MAKASSAR, SMARTMAKASSAR.COM — Pertamina Patra Niaga Regional Sulawesi memastikan penyaluran LPG subsidi 3 kilogram di sejumlah wilayah Sulawesi Selatan kembali berjalan kondusif setelah melakukan penambahan pasokan untuk mengantisipasi peningkatan kebutuhan masyarakat.
Pertamina mencatat telah menyalurkan tambahan pasokan (extra dropping) sebanyak 2.131 tabung LPG 3 kg atau setara 34 persen dari rata-rata penyaluran harian di Kabupaten Bone, Sidenreng Rappang (Sidrap), Soppeng, dan Wajo.
Langkah tersebut dilakukan sebagai respons cepat atas dinamika kebutuhan LPG masyarakat melalui koordinasi bersama pemerintah daerah, Hiswana Migas, agen, dan pangkalan resmi.
Area Manager Communication, Relations & CSR Pertamina Patra Niaga Regional, Sulawesi, Lilik Hardiyanto mengatakan, penambahan pasokan dilakukan untuk memastikan kebutuhan energi masyarakat tetap terpenuhi sekaligus menjaga kelancaran distribusi LPG subsidi.
“Saat melihat adanya peningkatan kebutuhan di beberapa daerah, Pertamina segera menambah pasokan LPG 3 kg sebesar 34 persen dari rerata penyaluran harian agar kebutuhan masyarakat tetap terpenuhi.

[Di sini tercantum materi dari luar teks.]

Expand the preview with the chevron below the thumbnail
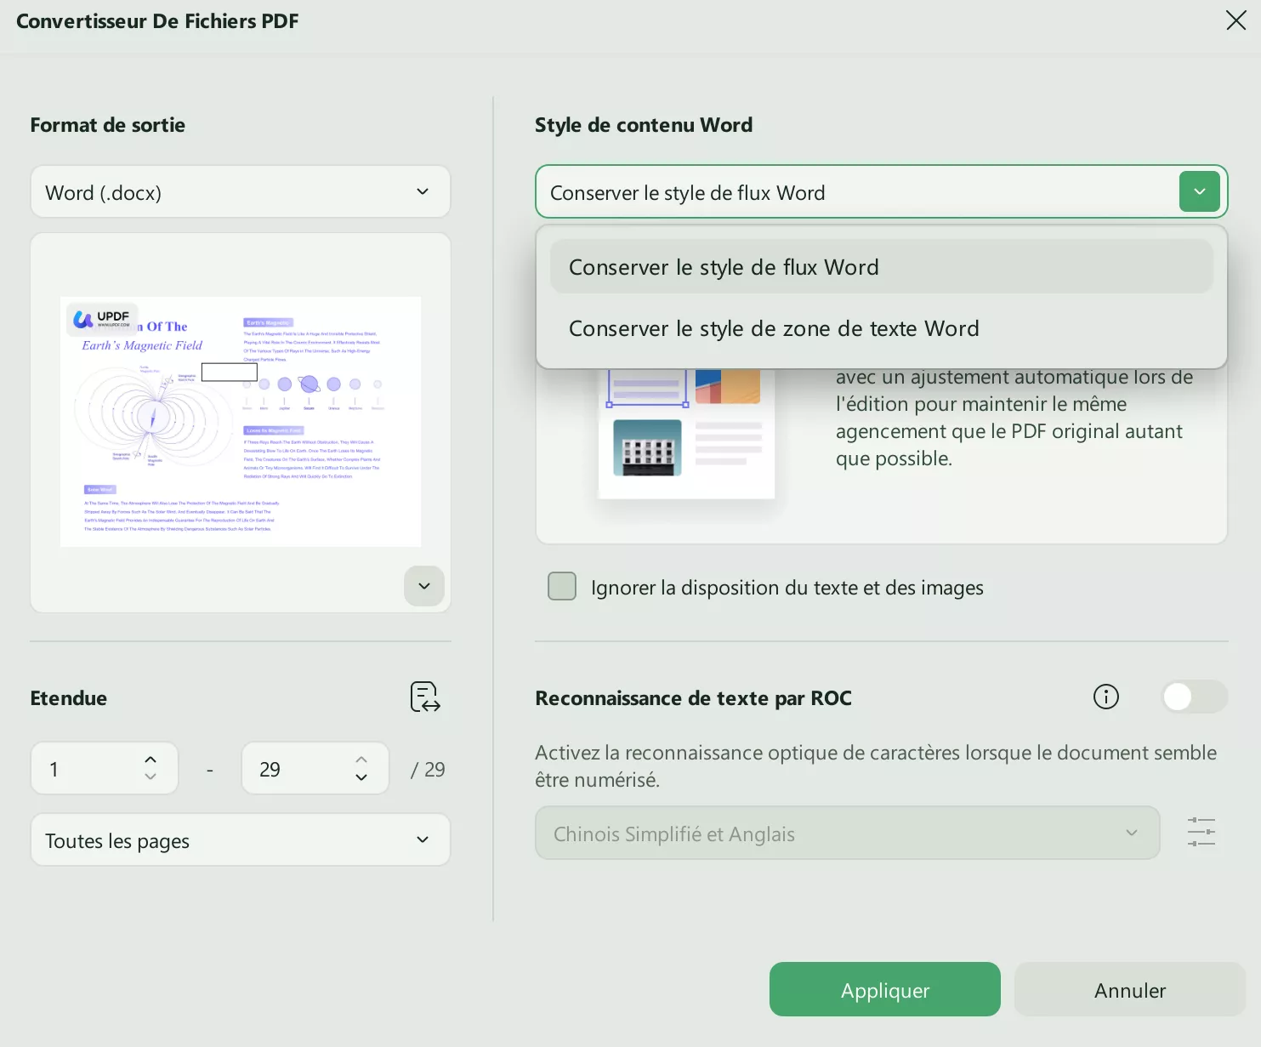The width and height of the screenshot is (1261, 1047). 423,586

Berdasarkan hasil monitoring, kondisi penyaluran kini berangsur semakin baik,” ujar Lilik melalui keterangan resminya, Rabu (5/8).
Menurutnya, hasil pemantauan di lapangan menunjukkan stok LPG 3 kg di pangkalan resmi kembali terjaga dan masyarakat semakin mudah mendapatkan LPG melalui jalur distribusi resmi.
Pertamina bersama pemerintah daerah, Hiswana Migas, agen, dan pangkalan resmi terus melakukan evaluasi serta monitoring agar penyaluran LPG 3 kg berjalan optimal, tepat sasaran, dan sesuai kebutuhan masyarakat.
Pertamina mengimbau masyarakat membeli LPG 3 kg melalui pangkalan resmi agar mendapatkan harga sesuai dengan Harga Eceran Tertinggi (HET) yang telah ditetapkan pemerintah.
Lilik juga mengingatkan bahwa LPG 3 kg merupakan barang subsidi yang diperuntukkan bagi masyarakat yang memenuhi ketentuan pemerintah.
Sesuai Surat Edaran Direktur Jenderal Migas Nomor B-2461/MG.05/DJM/2022, LPG 3 kg tidak diperuntukkan bagi sejumlah kegiatan usaha seperti restoran, hotel, laundry, batik, peternakan, jasa las, serta usaha pertanian di luar ketentuan yang berlaku.
“Pertamina mengajak masyarakat yang mampu untuk menggunakan LPG Non Subsidi agar distribusi LPG 3 kg tetap tepat sasaran dan dapat dimanfaatkan oleh masyarakat yang benar-benar membutuhkan,” kata Lilik.
Pertamina Patra Niaga Regional Sulawesi memastikan akan terus memperkuat koordinasi dengan seluruh pihak terkait untuk menjaga ketersediaan energi masyarakat di Sulawesi Selatan.
Masyarakat dapat memperoleh informasi layanan Pertamina melalui aplikasi MyPertamina. Untuk pengaduan maupun informasi terkait layanan LPG, masyarakat dapat menghubungi Pertamina Customer Solution (PCS) 135 yang tersedia selama 24 jam.